Copy out the lines from the very first one through the one holding "Action: [x=950, y=774]", inclusive, swapping "icon" for "button" and leaving everything else untouched.

-- DATA SECTION --
════

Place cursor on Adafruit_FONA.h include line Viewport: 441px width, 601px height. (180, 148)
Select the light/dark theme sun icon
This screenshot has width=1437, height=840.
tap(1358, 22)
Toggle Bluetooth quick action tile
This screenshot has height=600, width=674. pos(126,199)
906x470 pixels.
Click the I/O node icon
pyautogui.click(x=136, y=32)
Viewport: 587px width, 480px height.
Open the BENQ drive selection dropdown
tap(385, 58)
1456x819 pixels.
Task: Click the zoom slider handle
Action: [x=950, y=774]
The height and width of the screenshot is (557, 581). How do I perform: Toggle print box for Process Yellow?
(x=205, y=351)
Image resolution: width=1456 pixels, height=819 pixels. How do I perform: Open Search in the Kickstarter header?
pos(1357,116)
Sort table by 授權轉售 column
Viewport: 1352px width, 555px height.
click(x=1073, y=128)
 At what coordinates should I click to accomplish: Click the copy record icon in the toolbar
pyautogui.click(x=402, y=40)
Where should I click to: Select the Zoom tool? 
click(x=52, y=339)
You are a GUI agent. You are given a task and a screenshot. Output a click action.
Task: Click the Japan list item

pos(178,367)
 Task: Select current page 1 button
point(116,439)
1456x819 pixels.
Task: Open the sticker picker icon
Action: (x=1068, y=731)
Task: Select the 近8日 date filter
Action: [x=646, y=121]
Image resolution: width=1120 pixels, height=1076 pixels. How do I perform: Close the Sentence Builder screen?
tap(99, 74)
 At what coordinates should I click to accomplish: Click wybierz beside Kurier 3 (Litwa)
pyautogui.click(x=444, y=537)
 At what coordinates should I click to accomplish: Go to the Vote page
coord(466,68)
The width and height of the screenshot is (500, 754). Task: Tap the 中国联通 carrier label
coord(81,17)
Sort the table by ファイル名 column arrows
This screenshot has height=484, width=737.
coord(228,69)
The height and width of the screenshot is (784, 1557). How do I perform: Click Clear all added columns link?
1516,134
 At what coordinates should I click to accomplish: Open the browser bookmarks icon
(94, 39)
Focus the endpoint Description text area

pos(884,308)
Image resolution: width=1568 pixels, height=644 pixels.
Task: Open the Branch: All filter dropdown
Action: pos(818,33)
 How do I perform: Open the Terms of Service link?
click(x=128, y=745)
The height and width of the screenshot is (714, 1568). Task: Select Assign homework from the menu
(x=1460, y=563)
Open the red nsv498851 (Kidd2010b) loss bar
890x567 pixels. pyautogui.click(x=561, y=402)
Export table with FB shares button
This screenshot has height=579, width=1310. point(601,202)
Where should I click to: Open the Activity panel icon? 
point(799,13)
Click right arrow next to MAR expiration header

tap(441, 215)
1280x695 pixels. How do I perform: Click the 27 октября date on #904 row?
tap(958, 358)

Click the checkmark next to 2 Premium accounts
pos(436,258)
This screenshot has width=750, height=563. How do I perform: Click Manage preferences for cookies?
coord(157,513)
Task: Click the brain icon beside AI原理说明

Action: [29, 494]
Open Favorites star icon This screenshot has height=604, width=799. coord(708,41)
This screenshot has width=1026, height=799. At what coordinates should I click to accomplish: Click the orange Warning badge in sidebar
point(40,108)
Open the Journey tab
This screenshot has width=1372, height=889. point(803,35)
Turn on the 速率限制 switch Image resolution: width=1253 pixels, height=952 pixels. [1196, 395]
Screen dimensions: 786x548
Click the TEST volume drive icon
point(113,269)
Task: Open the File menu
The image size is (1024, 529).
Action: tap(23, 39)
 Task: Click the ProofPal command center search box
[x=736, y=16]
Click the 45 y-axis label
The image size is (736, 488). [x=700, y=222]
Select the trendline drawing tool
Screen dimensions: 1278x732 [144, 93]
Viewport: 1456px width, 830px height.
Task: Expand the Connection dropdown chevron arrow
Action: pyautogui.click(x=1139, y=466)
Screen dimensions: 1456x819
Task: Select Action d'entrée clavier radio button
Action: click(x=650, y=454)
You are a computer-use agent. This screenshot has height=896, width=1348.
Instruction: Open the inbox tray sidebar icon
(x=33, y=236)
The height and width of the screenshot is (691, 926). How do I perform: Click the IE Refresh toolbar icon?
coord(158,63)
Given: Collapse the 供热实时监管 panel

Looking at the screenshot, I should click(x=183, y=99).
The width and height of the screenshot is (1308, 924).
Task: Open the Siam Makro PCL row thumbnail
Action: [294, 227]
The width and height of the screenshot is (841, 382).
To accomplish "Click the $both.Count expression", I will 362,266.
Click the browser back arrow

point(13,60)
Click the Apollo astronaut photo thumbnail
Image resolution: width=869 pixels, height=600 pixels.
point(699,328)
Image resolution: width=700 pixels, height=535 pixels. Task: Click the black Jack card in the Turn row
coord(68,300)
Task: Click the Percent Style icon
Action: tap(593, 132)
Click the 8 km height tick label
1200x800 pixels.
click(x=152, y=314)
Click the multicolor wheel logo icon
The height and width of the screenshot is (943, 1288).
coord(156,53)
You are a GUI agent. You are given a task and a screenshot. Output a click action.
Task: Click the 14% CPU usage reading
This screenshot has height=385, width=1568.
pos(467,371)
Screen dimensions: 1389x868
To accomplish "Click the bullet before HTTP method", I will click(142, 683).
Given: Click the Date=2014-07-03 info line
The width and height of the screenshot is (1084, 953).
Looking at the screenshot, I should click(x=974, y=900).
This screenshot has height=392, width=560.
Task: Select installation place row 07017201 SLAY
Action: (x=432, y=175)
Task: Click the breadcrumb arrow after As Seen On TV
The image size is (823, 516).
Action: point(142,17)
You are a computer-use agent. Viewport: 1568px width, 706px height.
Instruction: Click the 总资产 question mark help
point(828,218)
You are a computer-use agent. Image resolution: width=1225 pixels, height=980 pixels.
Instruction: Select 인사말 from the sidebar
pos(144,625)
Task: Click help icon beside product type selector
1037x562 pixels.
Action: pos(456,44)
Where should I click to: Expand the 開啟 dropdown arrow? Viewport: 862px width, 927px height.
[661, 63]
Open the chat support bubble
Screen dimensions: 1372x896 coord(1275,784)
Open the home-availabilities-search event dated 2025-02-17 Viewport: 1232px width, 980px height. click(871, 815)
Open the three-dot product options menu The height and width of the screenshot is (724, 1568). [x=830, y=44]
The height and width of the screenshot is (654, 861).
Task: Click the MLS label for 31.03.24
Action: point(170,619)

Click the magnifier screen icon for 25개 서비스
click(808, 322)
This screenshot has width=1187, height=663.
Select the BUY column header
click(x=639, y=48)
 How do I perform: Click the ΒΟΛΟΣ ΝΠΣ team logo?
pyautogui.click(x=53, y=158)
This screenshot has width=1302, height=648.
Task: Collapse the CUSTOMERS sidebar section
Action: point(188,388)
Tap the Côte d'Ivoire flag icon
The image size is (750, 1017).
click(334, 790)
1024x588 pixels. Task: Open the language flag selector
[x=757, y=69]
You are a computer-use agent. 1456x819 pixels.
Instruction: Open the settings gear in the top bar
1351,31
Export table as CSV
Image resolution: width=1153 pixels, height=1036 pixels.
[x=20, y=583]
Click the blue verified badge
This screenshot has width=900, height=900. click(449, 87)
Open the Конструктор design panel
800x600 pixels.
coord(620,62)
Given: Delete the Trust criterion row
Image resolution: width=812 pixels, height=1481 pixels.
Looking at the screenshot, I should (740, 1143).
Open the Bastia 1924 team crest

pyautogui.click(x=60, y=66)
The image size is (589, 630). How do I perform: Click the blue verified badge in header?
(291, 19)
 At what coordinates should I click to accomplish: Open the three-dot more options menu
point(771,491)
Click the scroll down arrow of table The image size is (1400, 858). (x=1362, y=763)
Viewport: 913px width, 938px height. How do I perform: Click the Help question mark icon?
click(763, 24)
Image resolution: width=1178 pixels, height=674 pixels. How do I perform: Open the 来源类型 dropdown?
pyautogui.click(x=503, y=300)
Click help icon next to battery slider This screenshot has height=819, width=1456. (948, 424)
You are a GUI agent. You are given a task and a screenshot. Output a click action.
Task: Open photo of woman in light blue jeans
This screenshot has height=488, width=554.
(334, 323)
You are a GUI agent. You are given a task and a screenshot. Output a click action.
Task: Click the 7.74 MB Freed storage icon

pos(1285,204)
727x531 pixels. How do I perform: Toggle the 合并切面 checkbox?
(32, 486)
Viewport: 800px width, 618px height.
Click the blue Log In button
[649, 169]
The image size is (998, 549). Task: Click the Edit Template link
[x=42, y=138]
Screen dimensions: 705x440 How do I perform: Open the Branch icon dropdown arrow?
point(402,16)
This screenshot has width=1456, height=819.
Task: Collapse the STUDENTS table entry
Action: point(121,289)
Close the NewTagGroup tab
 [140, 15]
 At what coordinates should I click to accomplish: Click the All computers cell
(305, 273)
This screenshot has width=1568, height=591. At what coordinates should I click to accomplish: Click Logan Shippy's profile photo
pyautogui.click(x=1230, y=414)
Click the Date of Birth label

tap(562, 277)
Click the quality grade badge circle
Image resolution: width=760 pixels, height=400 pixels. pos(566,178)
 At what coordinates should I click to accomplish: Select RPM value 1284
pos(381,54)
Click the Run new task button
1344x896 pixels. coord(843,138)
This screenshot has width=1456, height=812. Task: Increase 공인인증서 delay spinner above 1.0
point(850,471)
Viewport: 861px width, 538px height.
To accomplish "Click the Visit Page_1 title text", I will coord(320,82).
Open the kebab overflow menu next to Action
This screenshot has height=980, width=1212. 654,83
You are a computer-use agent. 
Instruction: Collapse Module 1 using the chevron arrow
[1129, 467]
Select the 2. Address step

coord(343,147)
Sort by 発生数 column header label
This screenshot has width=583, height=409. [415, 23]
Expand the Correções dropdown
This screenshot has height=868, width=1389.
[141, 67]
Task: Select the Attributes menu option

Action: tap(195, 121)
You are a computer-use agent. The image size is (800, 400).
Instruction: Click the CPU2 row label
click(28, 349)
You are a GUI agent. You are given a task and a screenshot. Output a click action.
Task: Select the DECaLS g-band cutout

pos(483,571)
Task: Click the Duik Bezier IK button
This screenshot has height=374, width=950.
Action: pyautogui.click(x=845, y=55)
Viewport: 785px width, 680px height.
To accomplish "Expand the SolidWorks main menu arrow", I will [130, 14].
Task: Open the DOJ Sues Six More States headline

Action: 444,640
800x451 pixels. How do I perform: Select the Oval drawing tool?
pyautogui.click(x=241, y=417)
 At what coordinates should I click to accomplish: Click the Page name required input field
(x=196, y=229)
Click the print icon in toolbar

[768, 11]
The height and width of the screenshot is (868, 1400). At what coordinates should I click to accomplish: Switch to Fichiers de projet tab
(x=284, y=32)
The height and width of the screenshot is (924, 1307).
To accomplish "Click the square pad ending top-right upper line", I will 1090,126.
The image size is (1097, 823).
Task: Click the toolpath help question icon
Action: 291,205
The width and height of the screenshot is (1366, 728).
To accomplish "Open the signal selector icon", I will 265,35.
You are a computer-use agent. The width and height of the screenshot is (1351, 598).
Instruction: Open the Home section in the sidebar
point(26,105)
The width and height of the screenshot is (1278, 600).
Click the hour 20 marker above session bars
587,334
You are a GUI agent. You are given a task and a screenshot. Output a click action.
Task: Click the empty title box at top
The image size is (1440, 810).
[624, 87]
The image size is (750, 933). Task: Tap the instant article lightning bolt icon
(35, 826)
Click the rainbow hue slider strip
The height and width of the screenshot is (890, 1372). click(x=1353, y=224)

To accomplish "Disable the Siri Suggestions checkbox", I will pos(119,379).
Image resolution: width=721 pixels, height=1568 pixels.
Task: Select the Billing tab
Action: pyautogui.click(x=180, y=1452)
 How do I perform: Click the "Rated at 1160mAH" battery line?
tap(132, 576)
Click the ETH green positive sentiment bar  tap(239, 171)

════

-- EXERCISE RESPONSE --
Place cursor on Adafruit_FONA.h include line Viewport: 441px width, 601px height. (180, 148)
Select the light/dark theme sun button
This screenshot has width=1437, height=840.
tap(1358, 22)
Toggle Bluetooth quick action tile
This screenshot has height=600, width=674. pos(126,199)
906x470 pixels.
Click the I/O node button
pyautogui.click(x=136, y=32)
Viewport: 587px width, 480px height.
Open the BENQ drive selection dropdown
tap(385, 58)
1456x819 pixels.
Task: Click the zoom slider handle
Action: [x=950, y=774]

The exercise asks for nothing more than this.